Future transport applications using hydrogen (H2) as a clean energy-carrier requires hydrogen storage in lightweight compact tanks under moderate conditions that are compatible with normal road-vehicle operation. Among the goals set for 2010 by the US Department of Energy (DOE) for the storage system is a 6 wt% hydrogen storage capacity at a density of 45 kg H2/m3 which can be refueled in 3 minutes. The main focus of the hydrogen storage research in our group is the chemical bonding and nanoscale structure of new lightweight metal hydrides, and hydrogen molecular adsorption in nano-porous compounds such as metal organic frameworks (MOF’s), nanocarbons, and clathrate hydrates. In combination with ab-initio simulations, new insight in their hydrogen storage properties can be gained down to atomic length scales using neutron scattering, XRD, electron microscopy and positron depth profiling, important in order to develop better hydrogen storage materials.

The combined demands of reversibility of hydrogen loading, high capacity, low volume, low weight, price, safety and ease of operation make that, currently, no material yet meets the constraint for reversible hydrogen storage under near-ambient conditions. In the graph below a summary of some relevant materials is given, showing their gravimetrical hydrogen capacity versus the chemical potential involved in the binding of hydrogen. The latter energy is closely related to the operation conditions: a larger chemical potential signifies in general a higher temperature of operation at ambient pressures. Ideally, a chemical potential of about 40 kJ/mole H2 is combined with a sufficiently high reversible hydrogen storage capacity, while the hydrogen can be cycled on a time scale of minutes or less. In practice, the surface adsorption materials like nanocarbons and MOF’s have relatively small chemical adsorption potentials and for that reason adsorb at temperatures below 77K. The metal hydrides like MgH2 and NaAlH4 on the other hand require elevated temperatures in order to operate, related to the stronger hydrogen binding and slow kinetics.
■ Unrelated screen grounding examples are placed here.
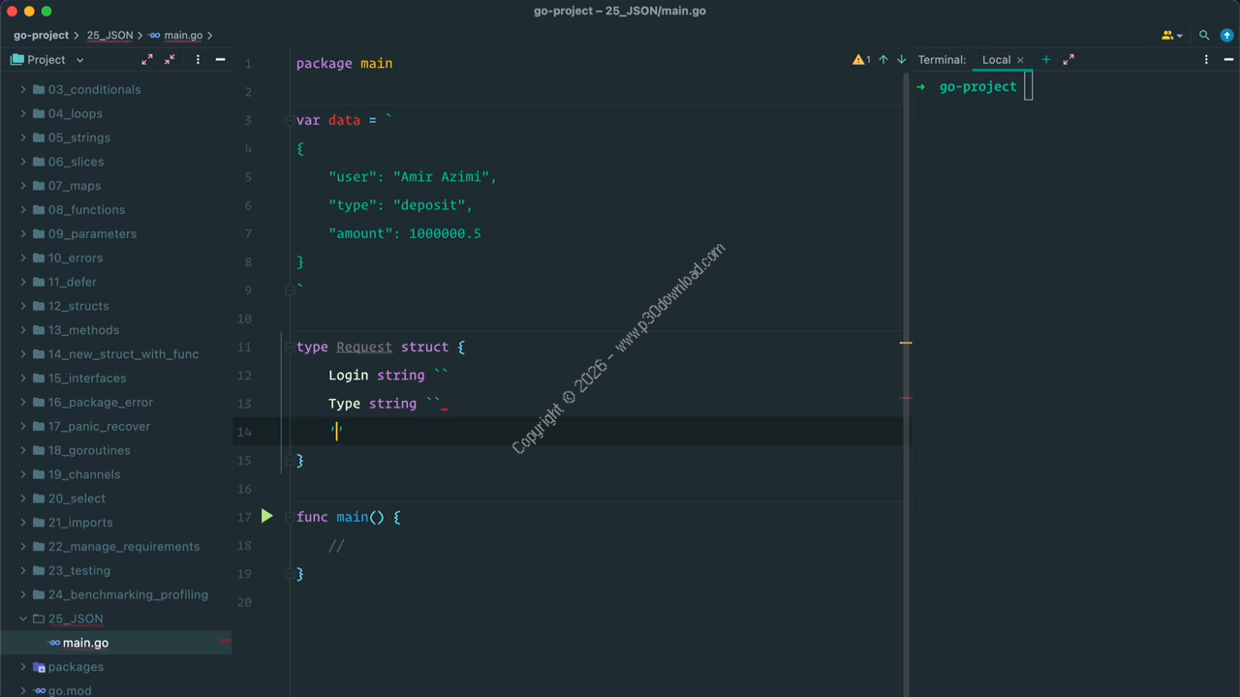Click the blue IDE update icon

point(1226,35)
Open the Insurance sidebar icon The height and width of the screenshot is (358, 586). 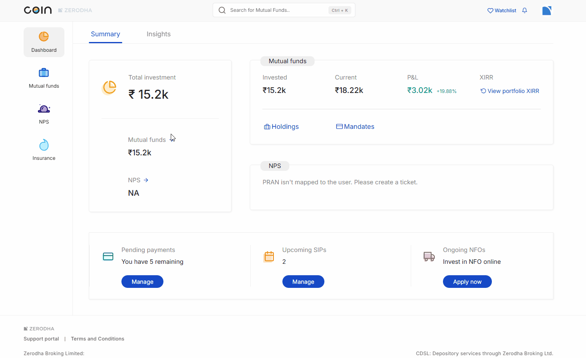pos(44,145)
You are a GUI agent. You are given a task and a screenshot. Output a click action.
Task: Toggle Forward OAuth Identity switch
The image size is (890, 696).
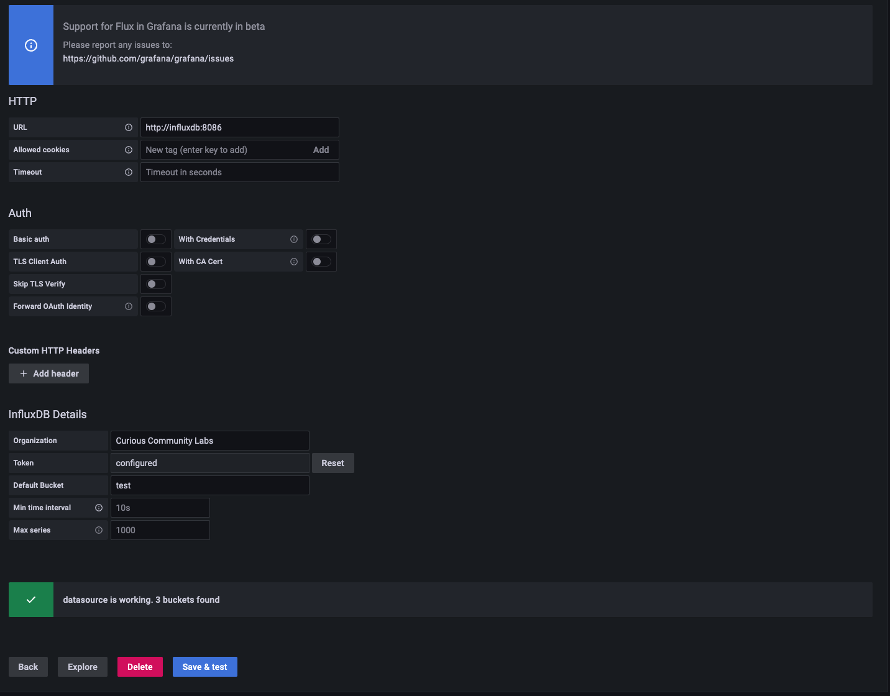(x=156, y=306)

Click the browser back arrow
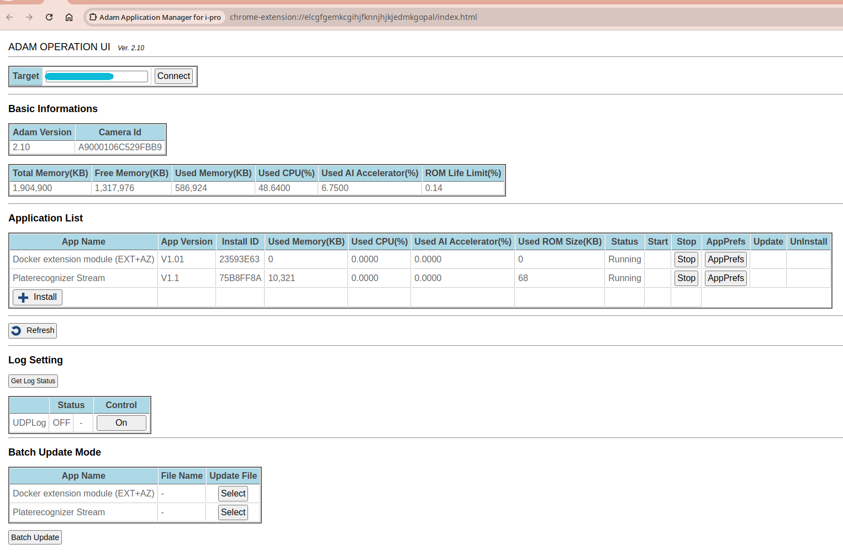click(x=9, y=17)
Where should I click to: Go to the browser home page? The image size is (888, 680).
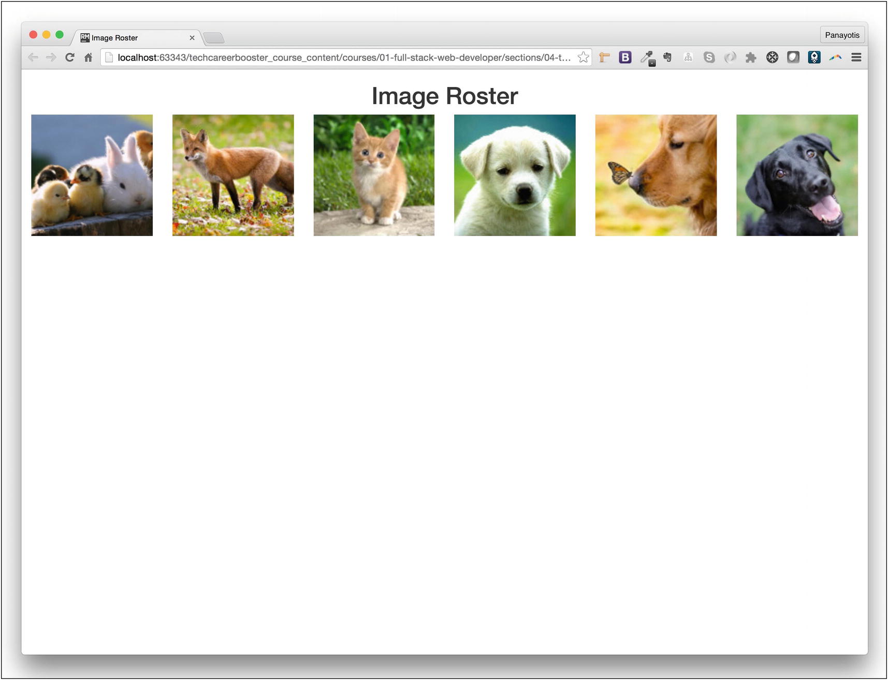coord(89,57)
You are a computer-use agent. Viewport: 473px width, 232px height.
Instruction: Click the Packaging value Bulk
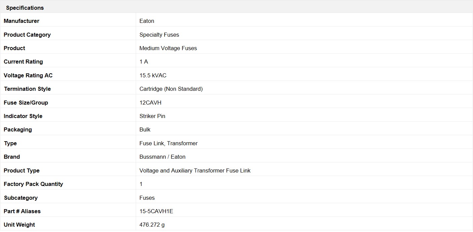145,129
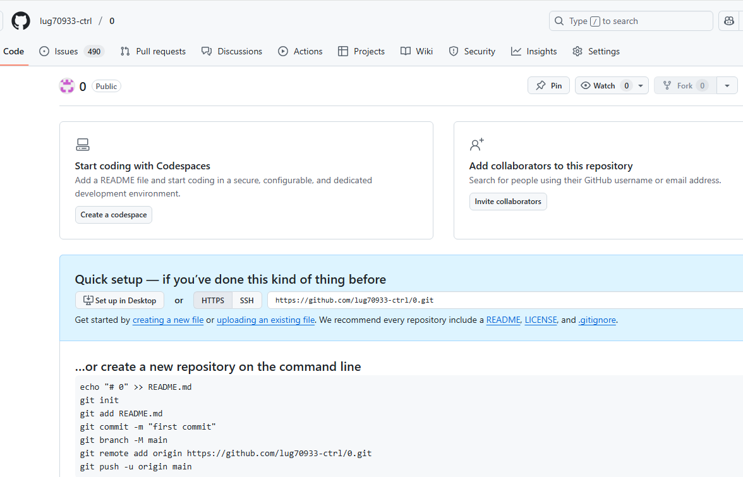Open the Pull requests tab

(x=153, y=51)
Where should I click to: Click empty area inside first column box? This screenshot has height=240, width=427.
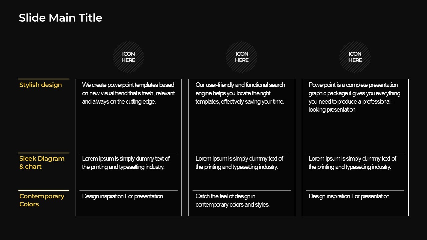tap(128, 130)
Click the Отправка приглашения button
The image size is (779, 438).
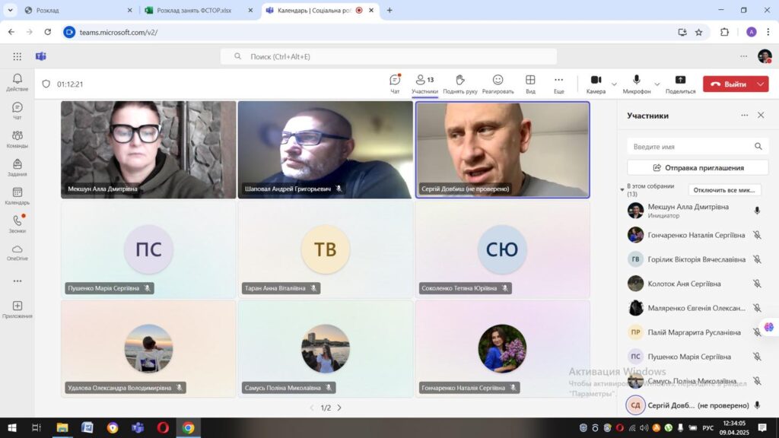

In clarifying the atomic scale function of added catalysts, one of the goals for metal hydrides is to reach improved kinetics and to match operation temperatures to those of fuel cells.

Graph of some selected hydrogen storage materials. The horizontal axis shows the reversible capacities obtained currently, and the vertical axis shows the energy involved in the hydrogen sorption process.

PhD Thesis:

Gijs Schimmel (2005), Towards a hydrogen driven society? [PDF]

MSc Thesis:

Mathijs Zandbergen (2004), Nano-structured Mg and LiAl films for hydrogen storage

Main experimental techniques:

  • Neutron scattering: structure and dynamics and directly observe the hydrogen inside the storage materials.
  • X-ray diffraction: structural characterisation.
  • Electron microscopy (TEM, SEM): nanoscale structural characterisation.
  • Positron depth profiling: influence of defects on hydrogen kinetics and storage
  • Macroscopic sorption measurements: capacity and thermal behaviour.
  • Permeation measurements: kinetics and revealing the rate limiting processes.
  • Physical synthesis of thin film metal hydrides using pulsed laser deposition and plasma sputter deposition.
  • Chemical synthesis in collaboration with others.
  • First principles modeling and molecular dynamics.
Transmission electron microscopy (TEM) study showing the transformation of a sputter deposited nano-columnar Mg layer (capped with a Pd film)to the rutile MgH2 phase upon hydrogenation.